**** Provided entries

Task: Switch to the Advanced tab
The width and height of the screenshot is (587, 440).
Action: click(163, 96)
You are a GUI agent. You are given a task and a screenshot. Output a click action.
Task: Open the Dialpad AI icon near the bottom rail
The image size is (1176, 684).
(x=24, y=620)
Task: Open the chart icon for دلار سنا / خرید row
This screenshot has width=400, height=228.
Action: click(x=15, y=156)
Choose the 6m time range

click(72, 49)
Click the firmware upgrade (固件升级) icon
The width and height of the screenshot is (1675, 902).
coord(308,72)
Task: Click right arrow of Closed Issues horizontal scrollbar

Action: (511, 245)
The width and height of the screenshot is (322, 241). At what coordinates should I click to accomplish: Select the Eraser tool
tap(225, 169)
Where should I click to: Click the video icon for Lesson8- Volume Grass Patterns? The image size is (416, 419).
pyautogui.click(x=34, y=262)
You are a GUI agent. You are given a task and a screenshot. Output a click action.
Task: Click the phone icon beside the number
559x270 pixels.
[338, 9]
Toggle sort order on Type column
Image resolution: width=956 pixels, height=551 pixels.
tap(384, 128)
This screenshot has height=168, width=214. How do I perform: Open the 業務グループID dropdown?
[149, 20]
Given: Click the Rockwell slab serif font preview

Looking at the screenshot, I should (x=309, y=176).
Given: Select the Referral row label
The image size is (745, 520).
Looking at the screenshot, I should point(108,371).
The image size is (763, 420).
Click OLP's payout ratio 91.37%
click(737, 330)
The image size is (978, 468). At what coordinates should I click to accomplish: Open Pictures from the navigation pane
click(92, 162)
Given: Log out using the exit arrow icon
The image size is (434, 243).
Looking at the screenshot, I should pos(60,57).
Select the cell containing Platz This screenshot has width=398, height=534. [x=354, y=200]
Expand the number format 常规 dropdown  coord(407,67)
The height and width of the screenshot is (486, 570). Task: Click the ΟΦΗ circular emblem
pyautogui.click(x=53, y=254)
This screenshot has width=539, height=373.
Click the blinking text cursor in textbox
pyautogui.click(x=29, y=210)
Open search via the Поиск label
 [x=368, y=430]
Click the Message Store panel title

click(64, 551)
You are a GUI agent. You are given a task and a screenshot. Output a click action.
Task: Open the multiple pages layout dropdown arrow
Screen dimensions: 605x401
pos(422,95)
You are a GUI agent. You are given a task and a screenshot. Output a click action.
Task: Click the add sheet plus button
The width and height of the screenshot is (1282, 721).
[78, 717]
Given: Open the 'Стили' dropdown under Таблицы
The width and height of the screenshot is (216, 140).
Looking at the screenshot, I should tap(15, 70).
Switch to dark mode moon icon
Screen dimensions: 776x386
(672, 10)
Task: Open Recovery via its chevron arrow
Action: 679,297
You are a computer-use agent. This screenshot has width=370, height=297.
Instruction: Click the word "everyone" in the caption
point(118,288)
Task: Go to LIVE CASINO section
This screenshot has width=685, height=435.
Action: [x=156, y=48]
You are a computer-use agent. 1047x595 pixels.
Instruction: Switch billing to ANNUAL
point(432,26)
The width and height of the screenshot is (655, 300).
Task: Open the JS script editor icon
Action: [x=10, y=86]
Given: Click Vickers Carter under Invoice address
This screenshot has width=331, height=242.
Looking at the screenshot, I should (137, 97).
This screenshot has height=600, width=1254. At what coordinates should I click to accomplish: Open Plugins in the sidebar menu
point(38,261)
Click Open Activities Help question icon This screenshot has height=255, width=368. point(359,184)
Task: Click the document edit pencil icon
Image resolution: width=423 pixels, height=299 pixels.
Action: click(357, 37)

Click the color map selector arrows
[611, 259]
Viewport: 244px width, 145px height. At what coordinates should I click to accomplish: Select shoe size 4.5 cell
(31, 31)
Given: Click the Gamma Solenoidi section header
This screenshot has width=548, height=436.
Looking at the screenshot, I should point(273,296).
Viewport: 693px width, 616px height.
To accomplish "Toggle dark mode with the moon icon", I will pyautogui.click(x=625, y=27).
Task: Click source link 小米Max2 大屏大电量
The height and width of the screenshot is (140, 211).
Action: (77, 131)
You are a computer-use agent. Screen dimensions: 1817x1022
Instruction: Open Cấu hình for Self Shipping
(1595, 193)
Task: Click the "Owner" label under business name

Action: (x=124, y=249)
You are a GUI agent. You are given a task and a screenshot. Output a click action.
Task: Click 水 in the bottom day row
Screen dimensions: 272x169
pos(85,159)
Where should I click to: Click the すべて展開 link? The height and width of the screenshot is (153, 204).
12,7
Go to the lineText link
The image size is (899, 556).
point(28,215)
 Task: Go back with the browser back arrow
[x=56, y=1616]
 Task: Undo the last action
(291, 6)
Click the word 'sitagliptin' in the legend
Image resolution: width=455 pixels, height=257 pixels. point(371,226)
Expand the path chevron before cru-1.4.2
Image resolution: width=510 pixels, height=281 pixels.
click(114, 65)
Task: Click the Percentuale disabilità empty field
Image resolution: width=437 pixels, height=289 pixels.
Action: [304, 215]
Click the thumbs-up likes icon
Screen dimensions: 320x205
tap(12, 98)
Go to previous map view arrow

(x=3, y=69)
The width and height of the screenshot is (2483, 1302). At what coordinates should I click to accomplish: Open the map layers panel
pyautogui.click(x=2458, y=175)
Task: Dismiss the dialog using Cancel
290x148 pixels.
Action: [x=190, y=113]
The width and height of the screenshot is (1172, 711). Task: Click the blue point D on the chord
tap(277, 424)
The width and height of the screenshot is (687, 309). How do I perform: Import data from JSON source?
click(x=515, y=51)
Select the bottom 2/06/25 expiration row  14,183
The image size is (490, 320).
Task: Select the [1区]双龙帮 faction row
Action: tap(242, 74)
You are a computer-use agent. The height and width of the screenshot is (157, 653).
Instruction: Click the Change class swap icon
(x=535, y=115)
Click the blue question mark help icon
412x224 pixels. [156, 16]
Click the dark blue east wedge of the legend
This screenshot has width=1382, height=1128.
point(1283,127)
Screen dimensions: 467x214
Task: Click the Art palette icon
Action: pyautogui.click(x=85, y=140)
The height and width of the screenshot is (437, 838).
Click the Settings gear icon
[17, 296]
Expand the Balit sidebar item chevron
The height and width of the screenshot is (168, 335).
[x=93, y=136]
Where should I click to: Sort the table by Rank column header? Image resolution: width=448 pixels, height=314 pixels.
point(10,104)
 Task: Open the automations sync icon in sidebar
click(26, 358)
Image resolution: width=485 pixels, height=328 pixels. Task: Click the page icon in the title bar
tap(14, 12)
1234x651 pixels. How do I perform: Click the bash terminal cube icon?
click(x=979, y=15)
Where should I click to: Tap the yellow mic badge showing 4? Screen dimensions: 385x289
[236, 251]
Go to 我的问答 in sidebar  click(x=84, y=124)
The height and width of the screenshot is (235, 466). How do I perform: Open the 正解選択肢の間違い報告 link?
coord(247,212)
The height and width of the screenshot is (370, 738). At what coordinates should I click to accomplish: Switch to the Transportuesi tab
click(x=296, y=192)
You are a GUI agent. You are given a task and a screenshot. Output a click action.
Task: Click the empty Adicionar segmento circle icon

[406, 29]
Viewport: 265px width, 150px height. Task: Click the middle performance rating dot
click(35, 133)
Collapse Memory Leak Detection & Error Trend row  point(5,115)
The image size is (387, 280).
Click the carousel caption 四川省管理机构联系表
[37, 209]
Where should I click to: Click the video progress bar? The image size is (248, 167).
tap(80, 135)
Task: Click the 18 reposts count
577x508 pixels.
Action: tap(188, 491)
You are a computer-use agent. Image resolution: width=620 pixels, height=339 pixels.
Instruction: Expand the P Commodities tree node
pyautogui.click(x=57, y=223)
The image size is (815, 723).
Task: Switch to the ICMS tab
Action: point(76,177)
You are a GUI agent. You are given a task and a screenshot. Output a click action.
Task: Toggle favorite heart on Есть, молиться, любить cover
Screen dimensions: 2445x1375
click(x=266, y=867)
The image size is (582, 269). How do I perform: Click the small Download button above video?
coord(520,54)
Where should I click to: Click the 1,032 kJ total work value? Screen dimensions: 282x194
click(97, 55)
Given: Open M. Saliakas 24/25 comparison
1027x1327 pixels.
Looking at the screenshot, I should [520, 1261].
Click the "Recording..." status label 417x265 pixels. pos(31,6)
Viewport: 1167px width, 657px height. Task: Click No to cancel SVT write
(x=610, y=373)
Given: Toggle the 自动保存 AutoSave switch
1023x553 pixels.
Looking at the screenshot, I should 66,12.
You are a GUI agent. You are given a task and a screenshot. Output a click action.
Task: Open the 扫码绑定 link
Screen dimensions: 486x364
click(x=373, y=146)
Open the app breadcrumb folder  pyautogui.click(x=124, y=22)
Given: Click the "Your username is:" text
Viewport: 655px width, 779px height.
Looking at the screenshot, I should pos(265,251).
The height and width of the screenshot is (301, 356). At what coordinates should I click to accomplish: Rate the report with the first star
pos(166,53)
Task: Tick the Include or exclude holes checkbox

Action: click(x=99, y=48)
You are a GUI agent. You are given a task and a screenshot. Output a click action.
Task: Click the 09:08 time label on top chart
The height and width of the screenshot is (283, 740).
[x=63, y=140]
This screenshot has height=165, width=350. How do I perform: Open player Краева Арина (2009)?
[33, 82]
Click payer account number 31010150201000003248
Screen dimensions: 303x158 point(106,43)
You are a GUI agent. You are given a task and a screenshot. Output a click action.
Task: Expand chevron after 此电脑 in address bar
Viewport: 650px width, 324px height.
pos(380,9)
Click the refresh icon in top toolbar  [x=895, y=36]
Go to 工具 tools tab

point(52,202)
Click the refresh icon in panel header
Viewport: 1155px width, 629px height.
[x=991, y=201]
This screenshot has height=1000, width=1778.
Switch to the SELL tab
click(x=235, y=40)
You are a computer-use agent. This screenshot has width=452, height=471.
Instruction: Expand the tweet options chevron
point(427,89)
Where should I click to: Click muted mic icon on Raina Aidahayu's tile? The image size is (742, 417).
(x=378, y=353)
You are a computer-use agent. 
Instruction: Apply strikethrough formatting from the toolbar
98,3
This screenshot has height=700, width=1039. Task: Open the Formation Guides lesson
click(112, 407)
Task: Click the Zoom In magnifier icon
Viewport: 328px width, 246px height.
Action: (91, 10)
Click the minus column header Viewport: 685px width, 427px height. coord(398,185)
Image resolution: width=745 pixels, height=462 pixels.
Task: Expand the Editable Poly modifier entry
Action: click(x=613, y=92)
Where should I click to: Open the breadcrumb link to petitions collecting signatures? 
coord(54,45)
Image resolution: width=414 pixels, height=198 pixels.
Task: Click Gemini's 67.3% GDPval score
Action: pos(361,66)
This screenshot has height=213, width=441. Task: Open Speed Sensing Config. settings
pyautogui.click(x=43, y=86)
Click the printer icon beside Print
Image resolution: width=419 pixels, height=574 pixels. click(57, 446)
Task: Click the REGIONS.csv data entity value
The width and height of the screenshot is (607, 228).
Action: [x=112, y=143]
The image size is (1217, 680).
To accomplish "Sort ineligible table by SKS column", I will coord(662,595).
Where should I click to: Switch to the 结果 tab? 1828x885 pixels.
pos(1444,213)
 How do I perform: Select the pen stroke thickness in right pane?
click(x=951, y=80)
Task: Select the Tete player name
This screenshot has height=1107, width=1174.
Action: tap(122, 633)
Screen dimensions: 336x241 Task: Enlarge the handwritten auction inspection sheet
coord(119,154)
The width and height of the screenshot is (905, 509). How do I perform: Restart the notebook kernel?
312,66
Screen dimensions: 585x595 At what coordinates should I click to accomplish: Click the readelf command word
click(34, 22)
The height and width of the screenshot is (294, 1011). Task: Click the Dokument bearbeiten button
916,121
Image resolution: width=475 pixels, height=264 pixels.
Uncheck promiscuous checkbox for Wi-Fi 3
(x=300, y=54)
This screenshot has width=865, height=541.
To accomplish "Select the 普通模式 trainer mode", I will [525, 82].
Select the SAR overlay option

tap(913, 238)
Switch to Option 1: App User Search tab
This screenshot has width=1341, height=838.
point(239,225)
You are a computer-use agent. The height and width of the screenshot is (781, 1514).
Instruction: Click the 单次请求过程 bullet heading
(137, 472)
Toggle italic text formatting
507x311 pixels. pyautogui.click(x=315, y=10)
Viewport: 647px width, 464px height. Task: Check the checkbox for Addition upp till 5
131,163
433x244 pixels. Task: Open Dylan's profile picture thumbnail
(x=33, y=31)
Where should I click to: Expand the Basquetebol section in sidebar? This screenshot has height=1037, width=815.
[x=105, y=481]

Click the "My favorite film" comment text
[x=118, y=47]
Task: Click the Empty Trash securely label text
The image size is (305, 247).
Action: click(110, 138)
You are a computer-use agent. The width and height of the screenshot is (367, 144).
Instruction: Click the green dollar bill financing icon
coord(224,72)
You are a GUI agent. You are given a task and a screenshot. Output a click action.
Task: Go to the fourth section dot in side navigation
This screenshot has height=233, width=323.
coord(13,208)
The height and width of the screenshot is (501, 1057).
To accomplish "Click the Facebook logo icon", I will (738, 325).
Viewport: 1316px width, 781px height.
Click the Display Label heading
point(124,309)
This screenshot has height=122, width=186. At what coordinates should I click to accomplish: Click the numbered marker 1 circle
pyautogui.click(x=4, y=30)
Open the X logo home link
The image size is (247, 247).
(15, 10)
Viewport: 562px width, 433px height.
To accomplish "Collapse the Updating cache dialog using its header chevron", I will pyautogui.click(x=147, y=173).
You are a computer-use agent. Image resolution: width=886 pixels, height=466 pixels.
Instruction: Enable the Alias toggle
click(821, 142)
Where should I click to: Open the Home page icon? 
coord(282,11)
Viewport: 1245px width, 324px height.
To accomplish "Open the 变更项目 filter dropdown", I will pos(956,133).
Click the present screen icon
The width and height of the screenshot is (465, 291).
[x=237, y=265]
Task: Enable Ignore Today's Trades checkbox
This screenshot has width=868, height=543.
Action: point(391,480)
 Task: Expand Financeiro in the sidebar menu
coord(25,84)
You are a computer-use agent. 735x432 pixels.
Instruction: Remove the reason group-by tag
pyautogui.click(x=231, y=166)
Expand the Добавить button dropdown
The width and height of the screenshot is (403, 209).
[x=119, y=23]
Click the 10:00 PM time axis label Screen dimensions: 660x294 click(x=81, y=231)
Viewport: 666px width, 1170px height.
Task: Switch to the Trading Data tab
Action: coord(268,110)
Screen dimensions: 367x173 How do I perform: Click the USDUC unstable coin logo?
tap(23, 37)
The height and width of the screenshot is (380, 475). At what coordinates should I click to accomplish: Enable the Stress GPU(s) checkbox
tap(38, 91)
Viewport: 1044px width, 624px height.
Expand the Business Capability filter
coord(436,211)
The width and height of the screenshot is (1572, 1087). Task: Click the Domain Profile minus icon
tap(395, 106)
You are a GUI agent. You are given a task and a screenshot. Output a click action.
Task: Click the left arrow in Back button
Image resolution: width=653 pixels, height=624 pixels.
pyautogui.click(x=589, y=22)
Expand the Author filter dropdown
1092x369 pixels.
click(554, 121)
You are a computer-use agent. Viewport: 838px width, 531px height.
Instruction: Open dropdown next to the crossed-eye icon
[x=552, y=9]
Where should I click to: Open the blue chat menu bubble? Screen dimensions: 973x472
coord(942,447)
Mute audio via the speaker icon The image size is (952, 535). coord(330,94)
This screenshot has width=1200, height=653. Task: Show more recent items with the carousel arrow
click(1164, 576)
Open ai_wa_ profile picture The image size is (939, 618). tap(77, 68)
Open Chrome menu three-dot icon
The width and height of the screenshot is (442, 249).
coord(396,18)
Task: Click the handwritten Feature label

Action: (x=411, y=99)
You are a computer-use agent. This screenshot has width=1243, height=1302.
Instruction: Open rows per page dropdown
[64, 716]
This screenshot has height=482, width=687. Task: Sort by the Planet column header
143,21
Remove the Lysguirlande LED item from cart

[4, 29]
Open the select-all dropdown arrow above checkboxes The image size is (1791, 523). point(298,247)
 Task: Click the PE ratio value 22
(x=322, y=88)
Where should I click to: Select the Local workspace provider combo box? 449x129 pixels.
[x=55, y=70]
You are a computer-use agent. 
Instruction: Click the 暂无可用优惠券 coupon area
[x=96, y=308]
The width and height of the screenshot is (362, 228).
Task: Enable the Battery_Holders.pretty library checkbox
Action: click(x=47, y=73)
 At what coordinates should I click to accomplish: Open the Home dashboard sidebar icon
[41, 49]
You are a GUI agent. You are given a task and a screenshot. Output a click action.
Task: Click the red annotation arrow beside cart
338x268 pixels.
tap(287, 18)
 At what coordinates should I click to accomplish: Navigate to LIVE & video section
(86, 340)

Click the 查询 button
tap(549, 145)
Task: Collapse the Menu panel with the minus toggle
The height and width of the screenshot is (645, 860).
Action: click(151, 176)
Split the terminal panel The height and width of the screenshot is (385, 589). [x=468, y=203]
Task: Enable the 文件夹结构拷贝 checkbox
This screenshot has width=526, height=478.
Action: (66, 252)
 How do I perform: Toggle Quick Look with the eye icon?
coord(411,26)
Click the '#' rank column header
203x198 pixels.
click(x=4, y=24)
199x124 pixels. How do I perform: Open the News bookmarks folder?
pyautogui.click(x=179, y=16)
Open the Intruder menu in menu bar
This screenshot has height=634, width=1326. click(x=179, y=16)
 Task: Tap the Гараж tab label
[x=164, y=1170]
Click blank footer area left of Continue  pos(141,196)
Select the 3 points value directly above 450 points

********

■ **Exercise details**: Using the entries above, output exactly the lines between the line holding "Instruction: Expand the P" and the line holding "Task: Toggle favorite", end lines included, and nothing more.

■ **Result of the exercise**:
Instruction: Expand the P Commodities tree node
pyautogui.click(x=57, y=223)
The image size is (815, 723).
Task: Switch to the ICMS tab
Action: point(76,177)
You are a GUI agent. You are given a task and a screenshot. Output a click action.
Task: Toggle favorite heart on Есть, молиться, любить cover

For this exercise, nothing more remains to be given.